Aku ingin menghela napas menghadapi tumpukan berkas. Hari ini adalah hari pertama pelatihan dengan agenda tes penempatan kemampuan mengajar dan bahasa Jepang. Tentu saja ada berkas yang harus dikumpulkan.

Aku menatap seorang ibu yang kutaksir usianya sekitar 30-an. Aku sebenarnya salah fokus melihat dandanannya yang cukup tebal. 

“Ibu, ini surat tugas dari Sekolahnya mana?”

“Aduh Teh, belum jadi dari TU nya Teh.”

Aku menghela napas, “Ya sudah, besok ya Bu jangan lupa.”

Tidak lama seorang bapak-bapak muncul. Entah kenapa perasaanku menjadi tidak enak melihat bapak ini.

Seperti … Aku tidak berpikir bahwa orang ini adalah orang baik. Aku menepis pikiran buruk tersebut.

“Pak, silabusnya kok belum ada?”

Aku menyadari bahwa bapak ini tidak menjawab pertanyaanku.

“Pak? Pak Agil?”

Guru di depanku menoleh dengan ogah-ogahan, “Belum selesai Teh. Paling nanti habis istirahat.”

Rasanya aku ingin menggeleng – geleng kepala. Bukankah dari pihak penyelenggara sudah meminta sekolah sejak seminggu yang lalu ya?

Di sisi lain aku nyaris ingin menganga melihat berkas-berkas yang aku terima. Orang ini selain punya sertifikat tes JLPT N2, isi silabusnya juga sangat rapi. Hal itu tanpa sadar membuatku mengangkat kepala. 

Seorang bapak-bapak guru muda yang terlihat sangat santun, membuatku merasa agak canggung. 

Aku memijat dahiku.

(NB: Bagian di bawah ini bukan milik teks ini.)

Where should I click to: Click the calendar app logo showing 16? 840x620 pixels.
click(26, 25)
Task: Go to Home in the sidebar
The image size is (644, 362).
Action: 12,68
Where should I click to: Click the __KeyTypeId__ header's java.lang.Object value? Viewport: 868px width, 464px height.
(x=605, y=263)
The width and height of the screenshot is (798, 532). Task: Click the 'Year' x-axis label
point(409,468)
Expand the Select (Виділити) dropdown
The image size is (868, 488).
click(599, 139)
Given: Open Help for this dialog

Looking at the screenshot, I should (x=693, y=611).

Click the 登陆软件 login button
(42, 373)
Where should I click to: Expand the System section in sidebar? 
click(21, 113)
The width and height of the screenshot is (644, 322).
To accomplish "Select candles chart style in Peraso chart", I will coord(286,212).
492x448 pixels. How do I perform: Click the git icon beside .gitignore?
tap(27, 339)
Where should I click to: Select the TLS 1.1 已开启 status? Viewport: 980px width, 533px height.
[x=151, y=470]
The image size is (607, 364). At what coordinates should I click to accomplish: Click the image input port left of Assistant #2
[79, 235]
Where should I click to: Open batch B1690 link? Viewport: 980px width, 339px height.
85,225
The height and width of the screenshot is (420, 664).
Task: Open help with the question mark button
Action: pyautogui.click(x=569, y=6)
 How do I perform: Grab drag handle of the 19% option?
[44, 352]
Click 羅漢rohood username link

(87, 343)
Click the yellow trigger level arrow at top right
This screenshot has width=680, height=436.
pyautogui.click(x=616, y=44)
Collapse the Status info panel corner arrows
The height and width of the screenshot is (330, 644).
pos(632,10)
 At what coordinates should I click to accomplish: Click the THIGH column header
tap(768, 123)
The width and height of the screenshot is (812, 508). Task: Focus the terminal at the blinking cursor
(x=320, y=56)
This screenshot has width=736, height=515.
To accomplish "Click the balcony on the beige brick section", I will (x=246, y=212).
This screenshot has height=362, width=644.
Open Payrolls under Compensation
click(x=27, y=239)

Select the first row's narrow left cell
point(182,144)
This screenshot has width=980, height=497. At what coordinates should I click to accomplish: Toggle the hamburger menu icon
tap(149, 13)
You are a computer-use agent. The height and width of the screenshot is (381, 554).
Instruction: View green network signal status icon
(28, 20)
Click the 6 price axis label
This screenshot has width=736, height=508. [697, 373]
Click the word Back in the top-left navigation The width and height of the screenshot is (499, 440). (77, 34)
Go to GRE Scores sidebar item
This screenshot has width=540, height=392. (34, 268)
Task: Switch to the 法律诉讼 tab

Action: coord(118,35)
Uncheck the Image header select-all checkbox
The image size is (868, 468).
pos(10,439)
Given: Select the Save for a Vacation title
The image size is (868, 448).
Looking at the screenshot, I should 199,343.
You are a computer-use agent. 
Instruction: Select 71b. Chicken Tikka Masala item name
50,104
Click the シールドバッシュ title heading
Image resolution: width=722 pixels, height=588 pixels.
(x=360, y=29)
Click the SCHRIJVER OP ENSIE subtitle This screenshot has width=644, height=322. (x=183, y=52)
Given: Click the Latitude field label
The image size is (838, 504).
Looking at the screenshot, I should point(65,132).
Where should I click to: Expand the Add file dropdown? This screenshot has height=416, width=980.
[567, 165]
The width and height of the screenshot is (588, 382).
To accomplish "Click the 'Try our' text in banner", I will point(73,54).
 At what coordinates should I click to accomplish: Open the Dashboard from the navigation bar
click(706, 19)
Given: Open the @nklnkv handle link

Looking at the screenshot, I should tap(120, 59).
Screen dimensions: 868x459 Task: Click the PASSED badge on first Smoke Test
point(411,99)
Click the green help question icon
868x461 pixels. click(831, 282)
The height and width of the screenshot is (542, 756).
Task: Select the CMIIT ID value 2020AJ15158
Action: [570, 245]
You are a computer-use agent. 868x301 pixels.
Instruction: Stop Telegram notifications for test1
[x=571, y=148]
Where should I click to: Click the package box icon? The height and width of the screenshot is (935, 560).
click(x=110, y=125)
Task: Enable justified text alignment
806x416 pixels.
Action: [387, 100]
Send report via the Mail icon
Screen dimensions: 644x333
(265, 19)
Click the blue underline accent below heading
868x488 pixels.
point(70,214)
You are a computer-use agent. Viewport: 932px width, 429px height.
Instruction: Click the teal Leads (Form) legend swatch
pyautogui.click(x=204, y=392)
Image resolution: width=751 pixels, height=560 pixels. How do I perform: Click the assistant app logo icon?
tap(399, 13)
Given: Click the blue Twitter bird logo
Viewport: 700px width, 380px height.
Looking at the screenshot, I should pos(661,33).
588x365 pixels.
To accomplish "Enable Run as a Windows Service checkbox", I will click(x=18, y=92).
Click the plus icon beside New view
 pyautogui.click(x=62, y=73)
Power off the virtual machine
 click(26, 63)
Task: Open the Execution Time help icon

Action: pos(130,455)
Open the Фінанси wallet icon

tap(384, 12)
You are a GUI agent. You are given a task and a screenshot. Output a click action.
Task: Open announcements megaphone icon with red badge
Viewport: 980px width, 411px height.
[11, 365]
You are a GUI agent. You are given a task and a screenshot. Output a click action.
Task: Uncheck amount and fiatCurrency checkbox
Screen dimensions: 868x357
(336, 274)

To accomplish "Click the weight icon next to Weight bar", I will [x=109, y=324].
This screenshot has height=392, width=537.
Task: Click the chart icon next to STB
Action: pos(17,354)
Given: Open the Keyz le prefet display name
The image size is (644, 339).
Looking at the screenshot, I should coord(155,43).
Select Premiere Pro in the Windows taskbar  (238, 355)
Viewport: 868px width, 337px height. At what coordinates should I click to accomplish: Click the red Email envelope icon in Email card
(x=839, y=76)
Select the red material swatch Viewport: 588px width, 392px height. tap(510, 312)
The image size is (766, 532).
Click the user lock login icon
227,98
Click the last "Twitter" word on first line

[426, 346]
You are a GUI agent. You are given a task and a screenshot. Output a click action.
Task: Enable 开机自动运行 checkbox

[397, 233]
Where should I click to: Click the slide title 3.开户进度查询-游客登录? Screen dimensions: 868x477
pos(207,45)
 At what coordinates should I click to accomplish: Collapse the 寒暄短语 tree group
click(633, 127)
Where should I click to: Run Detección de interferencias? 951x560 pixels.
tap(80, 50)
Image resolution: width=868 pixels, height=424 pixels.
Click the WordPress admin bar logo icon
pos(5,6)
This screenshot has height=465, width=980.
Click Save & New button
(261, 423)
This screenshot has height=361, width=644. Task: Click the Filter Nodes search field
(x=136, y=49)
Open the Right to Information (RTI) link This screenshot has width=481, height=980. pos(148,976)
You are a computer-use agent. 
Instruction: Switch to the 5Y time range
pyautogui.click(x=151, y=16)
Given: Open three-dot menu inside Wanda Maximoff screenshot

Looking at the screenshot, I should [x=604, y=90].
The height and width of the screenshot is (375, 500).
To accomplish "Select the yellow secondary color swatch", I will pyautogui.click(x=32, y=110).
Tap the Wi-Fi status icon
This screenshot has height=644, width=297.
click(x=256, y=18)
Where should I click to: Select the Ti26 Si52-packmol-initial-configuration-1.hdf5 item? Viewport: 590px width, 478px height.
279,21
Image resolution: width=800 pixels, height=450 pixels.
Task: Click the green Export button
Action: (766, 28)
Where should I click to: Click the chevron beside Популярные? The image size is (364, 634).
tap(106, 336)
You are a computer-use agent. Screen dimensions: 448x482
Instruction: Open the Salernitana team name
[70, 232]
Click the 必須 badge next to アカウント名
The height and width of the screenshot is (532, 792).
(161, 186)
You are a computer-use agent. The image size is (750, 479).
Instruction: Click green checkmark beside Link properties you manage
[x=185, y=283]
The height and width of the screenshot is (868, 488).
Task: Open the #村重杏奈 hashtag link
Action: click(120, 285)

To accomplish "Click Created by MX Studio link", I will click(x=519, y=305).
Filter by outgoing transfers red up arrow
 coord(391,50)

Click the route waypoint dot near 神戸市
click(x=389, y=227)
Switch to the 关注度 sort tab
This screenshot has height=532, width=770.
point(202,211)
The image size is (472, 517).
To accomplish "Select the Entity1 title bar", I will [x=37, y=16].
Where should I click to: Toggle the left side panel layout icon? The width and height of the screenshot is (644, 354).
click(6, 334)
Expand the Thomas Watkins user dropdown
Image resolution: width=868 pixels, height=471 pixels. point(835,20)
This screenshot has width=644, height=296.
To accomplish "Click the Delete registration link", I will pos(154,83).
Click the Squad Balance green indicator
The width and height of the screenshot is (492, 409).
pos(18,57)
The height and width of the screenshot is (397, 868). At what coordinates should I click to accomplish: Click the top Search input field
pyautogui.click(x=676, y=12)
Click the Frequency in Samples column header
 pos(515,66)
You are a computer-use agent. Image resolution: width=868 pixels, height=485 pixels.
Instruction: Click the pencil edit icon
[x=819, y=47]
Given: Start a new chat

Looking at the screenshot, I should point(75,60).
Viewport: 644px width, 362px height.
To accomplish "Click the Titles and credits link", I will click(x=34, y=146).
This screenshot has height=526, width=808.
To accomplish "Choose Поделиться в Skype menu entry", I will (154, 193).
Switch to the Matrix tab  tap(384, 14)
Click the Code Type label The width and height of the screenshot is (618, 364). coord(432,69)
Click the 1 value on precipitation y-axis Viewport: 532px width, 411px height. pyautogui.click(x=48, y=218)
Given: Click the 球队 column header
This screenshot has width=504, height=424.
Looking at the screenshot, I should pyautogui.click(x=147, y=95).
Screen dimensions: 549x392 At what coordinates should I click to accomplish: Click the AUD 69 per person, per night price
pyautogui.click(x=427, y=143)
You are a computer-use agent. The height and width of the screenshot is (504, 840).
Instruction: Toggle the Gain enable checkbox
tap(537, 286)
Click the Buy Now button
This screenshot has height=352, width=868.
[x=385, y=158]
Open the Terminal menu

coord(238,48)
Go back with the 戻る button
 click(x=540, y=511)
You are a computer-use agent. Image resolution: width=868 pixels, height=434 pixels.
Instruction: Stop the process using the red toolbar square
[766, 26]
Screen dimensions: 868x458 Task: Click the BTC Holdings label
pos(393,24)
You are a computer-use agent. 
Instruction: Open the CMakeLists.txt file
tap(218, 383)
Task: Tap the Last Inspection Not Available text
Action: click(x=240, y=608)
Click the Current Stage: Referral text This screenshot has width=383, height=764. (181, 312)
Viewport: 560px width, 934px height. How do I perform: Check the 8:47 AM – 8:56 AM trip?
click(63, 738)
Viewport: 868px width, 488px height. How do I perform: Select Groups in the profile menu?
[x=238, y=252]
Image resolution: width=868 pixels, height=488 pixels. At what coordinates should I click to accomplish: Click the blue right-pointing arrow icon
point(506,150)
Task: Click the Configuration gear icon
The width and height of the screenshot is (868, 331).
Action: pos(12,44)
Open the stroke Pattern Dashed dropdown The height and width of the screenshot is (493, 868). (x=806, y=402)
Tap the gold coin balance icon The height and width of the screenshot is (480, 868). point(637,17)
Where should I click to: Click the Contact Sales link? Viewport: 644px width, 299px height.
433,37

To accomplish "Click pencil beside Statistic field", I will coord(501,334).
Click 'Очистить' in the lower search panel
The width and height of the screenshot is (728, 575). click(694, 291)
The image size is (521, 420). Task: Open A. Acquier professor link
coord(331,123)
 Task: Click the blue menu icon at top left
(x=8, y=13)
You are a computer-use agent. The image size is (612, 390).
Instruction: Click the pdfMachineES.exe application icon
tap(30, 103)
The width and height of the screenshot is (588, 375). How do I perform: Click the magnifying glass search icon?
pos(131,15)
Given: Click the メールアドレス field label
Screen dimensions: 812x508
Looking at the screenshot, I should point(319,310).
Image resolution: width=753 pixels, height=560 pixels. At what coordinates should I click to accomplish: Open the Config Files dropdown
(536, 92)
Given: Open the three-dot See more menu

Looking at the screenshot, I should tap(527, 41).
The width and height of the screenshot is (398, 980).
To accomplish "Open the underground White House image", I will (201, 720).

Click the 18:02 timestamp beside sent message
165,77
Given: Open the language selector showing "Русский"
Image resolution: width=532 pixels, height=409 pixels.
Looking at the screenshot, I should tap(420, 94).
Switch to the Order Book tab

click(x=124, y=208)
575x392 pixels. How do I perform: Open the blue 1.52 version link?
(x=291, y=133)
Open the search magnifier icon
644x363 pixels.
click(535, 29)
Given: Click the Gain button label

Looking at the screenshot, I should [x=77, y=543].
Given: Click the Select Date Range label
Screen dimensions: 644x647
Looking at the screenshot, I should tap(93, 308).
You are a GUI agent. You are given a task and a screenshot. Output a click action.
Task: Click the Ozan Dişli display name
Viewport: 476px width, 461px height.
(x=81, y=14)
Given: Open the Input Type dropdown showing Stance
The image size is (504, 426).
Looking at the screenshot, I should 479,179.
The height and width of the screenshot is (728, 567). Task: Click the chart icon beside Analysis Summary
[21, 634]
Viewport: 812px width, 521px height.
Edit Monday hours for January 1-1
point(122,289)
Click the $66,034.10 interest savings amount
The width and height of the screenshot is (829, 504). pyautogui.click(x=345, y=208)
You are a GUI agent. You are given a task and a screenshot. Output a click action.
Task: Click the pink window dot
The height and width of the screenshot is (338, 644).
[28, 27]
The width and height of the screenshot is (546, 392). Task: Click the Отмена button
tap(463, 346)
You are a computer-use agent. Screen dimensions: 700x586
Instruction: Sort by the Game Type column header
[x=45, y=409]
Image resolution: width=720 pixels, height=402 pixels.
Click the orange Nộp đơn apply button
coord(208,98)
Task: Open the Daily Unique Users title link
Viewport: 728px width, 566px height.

Aku sendiri tidak begitu telaten dalam masalah administrasi. 

“Teh Faihah.” 

Aku menoleh, seorang perempuan yang menggunakan blazer dan pashmina menghampiriku. Dia adalah Yuanita, yang akan menjadi asisten pengajar.

“Nanti ambil makan siang untuk pengajar pukul 11 ya. Pukul 12 sudah harus ada di kampus.”

Aku hanya mengangguk, “Oke.” 

“Jangan sampai telat loh, Teh.”

Aku mengerutkan dahi saat gadis itu berbalik meninggalkanku begitu saja. Tapi tumpukan berkas menyadarkanku dari dunia lamunan. Berganti dengan dumelan.

Bisa-bisanya pemerintah masih menggunakan berkas hardcopy. Hadeh.

===

Aku buru-buru berjalan menuju mobil perusahaan yang terparkir di kampus. Jendela samping mobil turun, dan muncul wajah Kang Ujang. 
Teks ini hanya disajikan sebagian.